◆ Activity: Once you find the line with "le fondant au" in the data that follows, repeat it and every line after it exactly, through the line with "sélection de gâteaux au Thermomix (171, 1256)".

◆ Exercise material:
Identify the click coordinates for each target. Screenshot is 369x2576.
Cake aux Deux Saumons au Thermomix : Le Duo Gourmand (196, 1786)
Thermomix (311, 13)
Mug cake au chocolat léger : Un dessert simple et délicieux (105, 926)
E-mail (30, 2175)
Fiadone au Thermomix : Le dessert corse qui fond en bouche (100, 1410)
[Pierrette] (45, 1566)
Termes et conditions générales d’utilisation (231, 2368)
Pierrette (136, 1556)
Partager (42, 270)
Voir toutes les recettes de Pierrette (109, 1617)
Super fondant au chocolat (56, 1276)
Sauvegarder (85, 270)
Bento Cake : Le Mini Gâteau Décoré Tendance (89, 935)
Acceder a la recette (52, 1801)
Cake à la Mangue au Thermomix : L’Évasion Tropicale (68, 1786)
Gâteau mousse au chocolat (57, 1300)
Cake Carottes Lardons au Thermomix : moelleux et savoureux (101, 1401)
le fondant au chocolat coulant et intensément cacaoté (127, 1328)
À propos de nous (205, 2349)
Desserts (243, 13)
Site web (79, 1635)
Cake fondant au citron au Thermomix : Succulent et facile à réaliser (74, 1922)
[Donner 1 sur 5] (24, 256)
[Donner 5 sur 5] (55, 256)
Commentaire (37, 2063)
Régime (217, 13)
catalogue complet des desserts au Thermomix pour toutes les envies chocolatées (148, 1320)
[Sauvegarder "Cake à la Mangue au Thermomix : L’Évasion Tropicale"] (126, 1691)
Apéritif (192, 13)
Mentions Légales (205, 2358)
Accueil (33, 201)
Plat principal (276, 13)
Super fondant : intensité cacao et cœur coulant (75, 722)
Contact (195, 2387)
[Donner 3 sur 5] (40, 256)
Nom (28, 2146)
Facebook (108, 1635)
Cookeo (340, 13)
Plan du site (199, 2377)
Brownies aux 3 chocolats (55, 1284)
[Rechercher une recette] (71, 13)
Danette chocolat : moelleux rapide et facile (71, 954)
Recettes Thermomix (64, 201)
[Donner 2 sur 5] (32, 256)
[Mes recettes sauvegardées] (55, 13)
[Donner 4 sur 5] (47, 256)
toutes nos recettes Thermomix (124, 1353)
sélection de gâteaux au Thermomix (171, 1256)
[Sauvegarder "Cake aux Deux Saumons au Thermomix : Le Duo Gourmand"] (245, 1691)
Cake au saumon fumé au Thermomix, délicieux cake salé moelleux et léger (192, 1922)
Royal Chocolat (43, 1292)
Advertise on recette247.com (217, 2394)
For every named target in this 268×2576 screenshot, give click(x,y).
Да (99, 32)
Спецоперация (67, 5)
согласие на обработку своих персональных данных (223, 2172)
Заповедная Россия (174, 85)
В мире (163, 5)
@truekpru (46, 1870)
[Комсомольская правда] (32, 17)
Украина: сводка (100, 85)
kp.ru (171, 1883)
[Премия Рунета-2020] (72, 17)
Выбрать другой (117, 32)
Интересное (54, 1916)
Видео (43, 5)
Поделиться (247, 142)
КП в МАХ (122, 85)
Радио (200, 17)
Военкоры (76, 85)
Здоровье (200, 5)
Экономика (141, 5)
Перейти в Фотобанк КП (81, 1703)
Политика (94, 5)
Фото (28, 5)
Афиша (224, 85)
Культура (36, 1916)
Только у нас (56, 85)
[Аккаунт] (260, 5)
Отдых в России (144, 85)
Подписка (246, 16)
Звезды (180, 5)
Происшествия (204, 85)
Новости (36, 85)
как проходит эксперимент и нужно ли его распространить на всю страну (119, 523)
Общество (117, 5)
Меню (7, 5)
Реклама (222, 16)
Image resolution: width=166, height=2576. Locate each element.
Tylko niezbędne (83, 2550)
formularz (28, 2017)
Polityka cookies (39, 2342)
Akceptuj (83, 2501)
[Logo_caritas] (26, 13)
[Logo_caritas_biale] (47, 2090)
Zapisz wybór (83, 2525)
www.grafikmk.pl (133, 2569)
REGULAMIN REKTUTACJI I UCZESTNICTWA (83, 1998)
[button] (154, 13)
==
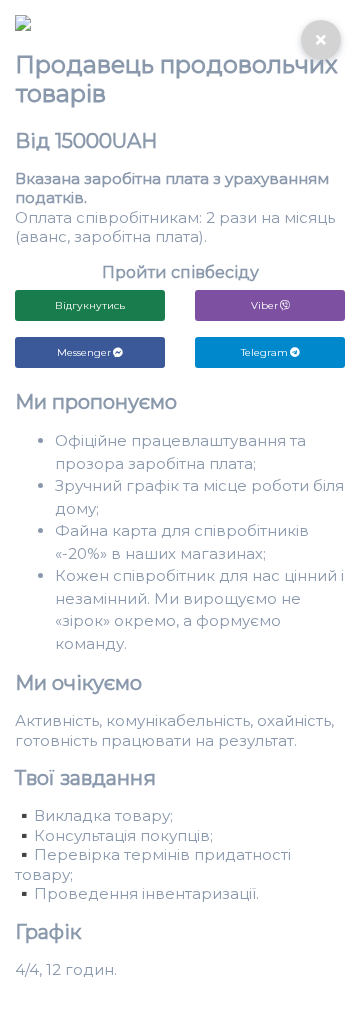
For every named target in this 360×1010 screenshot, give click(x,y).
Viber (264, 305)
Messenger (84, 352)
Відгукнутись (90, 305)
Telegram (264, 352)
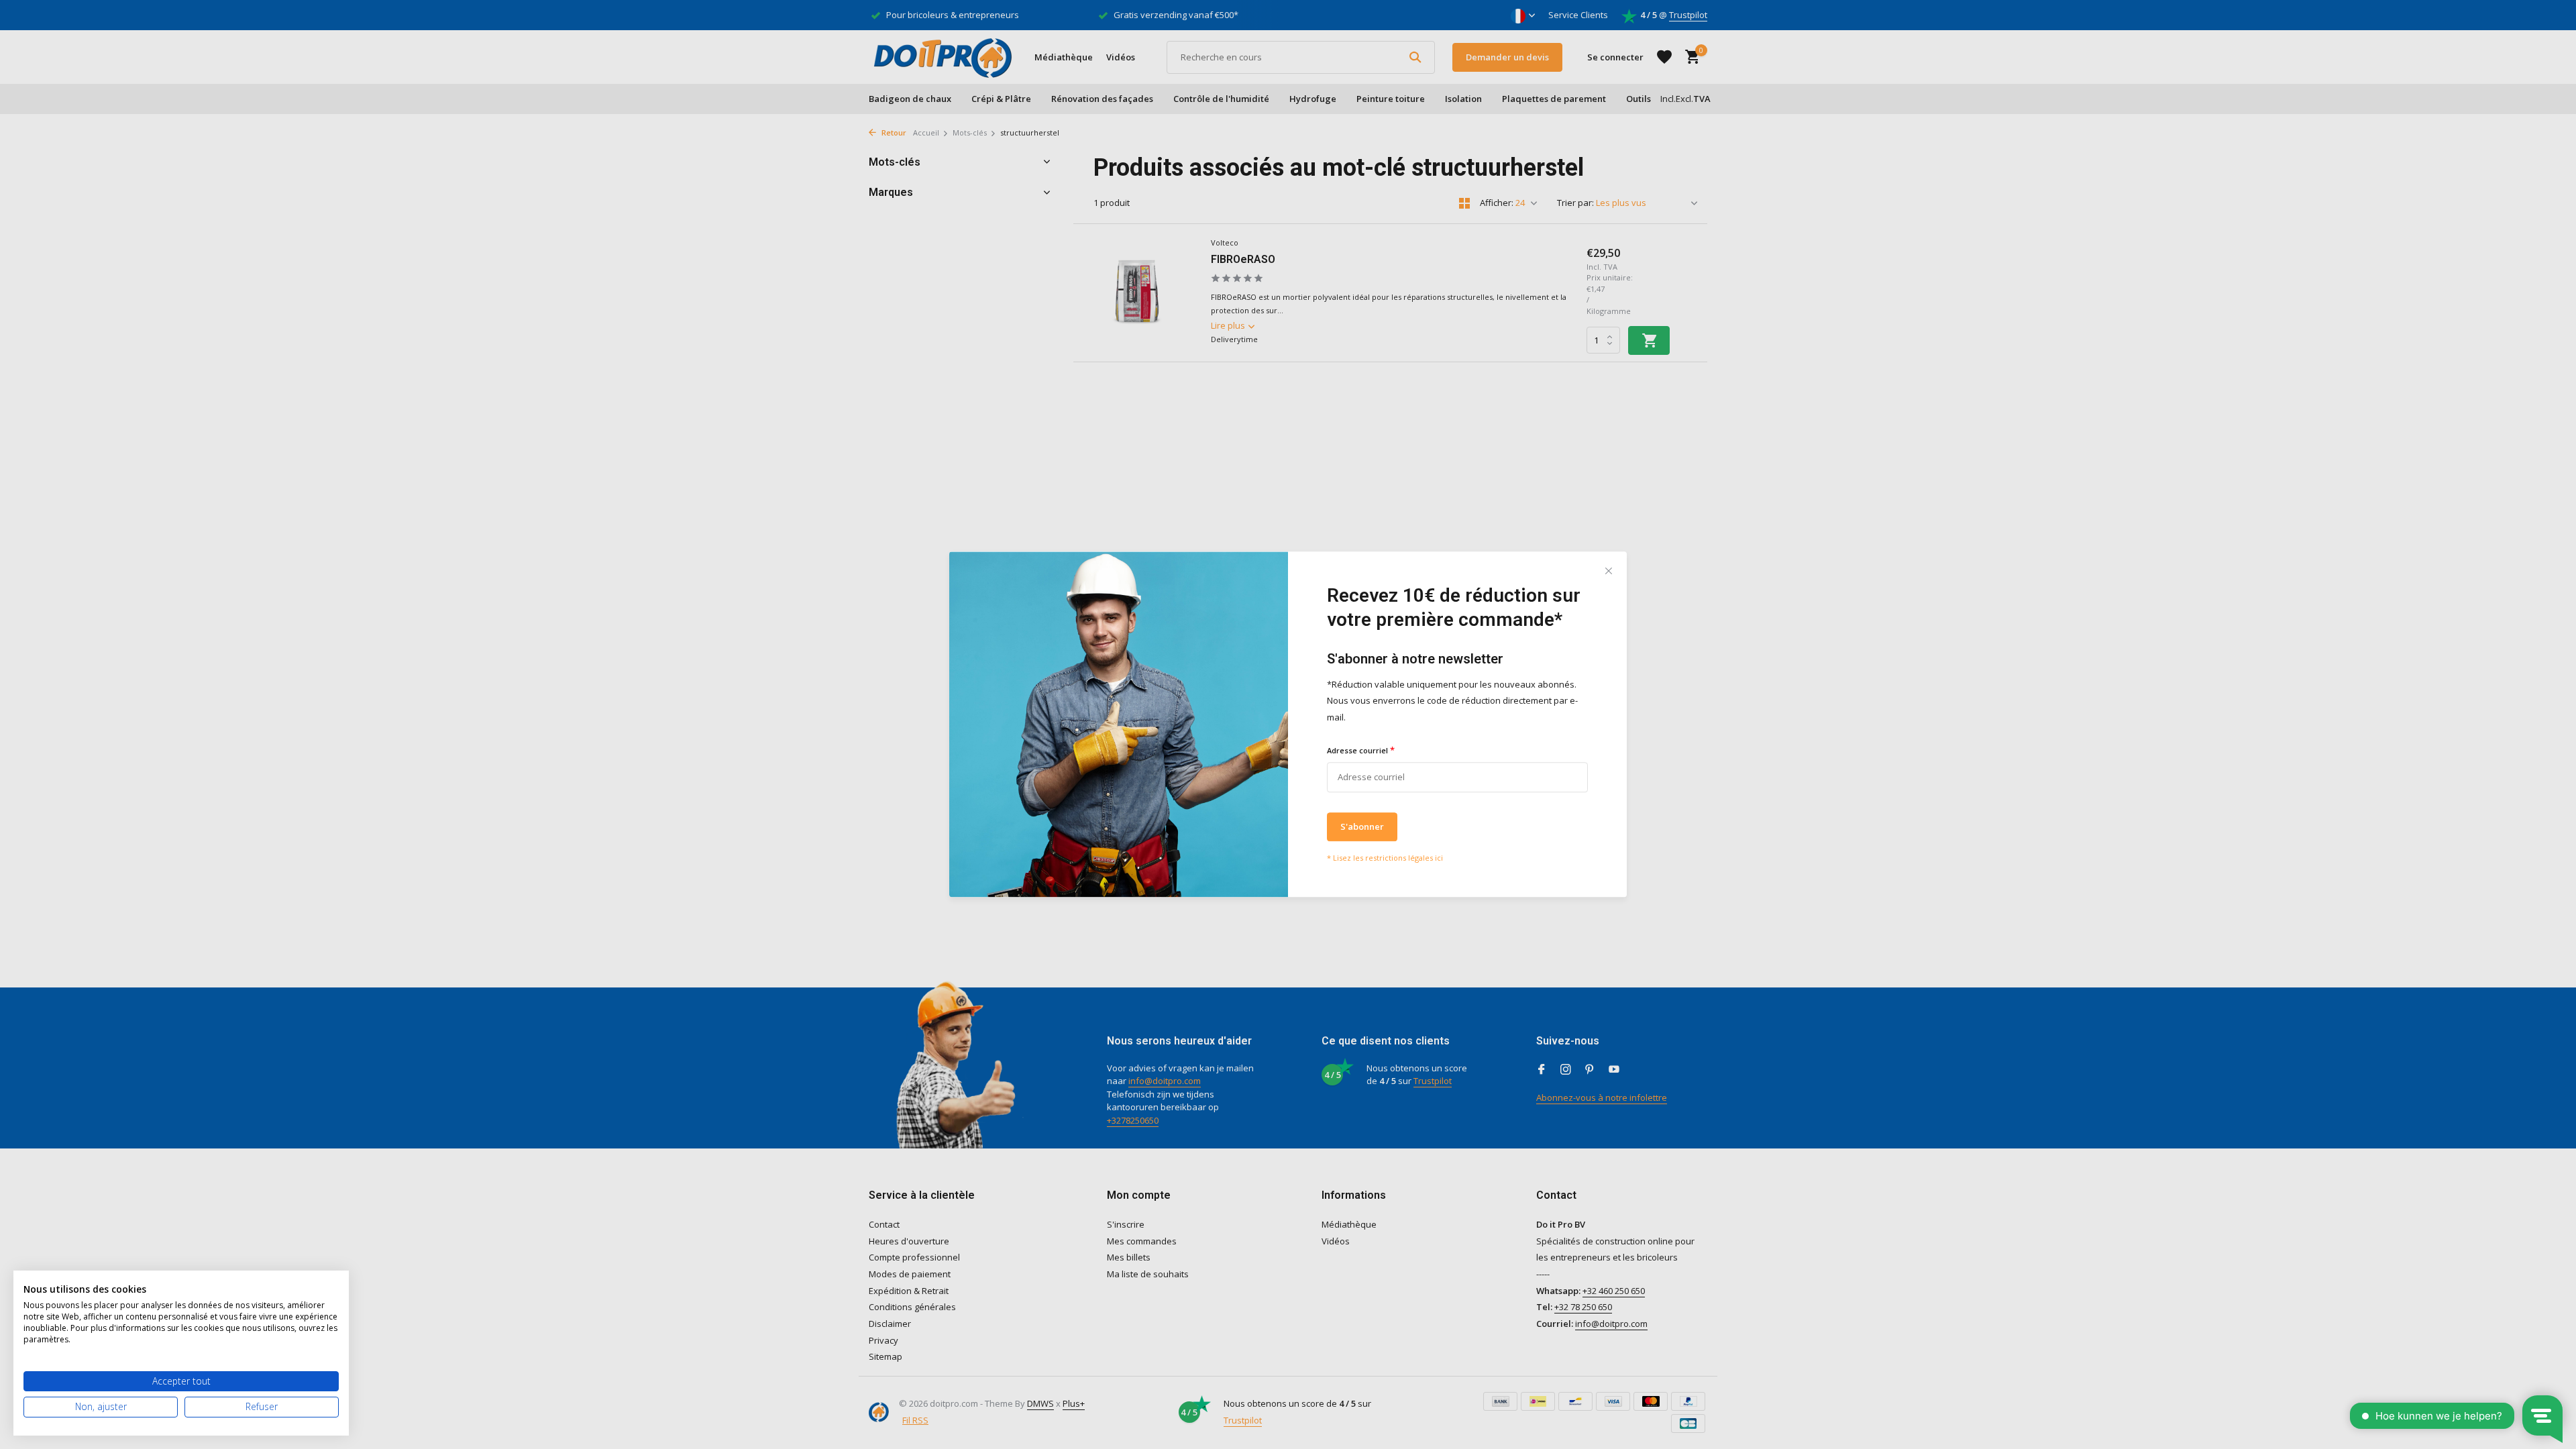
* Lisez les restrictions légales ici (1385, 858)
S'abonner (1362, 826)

◆ Answer section:
le fondant au chocolat coulant et intensément cacaoté (127, 1328)
À propos de nous (205, 2349)
Desserts (243, 13)
Site web (79, 1635)
Cake fondant au citron au Thermomix : Succulent et facile à réaliser (74, 1922)
[Donner 1 sur 5] (24, 256)
[Donner 5 sur 5] (55, 256)
Commentaire (37, 2063)
Régime (217, 13)
catalogue complet des desserts au Thermomix pour toutes les envies chocolatées (148, 1320)
[Sauvegarder "Cake à la Mangue au Thermomix : L’Évasion Tropicale"] (126, 1691)
Apéritif (192, 13)
Mentions Légales (205, 2358)
Accueil (33, 201)
Plat principal (276, 13)
Super fondant : intensité cacao et cœur coulant (75, 722)
Contact (195, 2387)
[Donner 3 sur 5] (40, 256)
Nom (28, 2146)
Facebook (108, 1635)
Cookeo (340, 13)
Plan du site (199, 2377)
Brownies aux 3 chocolats (55, 1284)
[Rechercher une recette] (71, 13)
Danette chocolat : moelleux rapide et facile (71, 954)
Recettes Thermomix (64, 201)
[Donner 2 sur 5] (32, 256)
[Mes recettes sauvegardées] (55, 13)
[Donner 4 sur 5] (47, 256)
toutes nos recettes Thermomix (124, 1353)
sélection de gâteaux au Thermomix (171, 1256)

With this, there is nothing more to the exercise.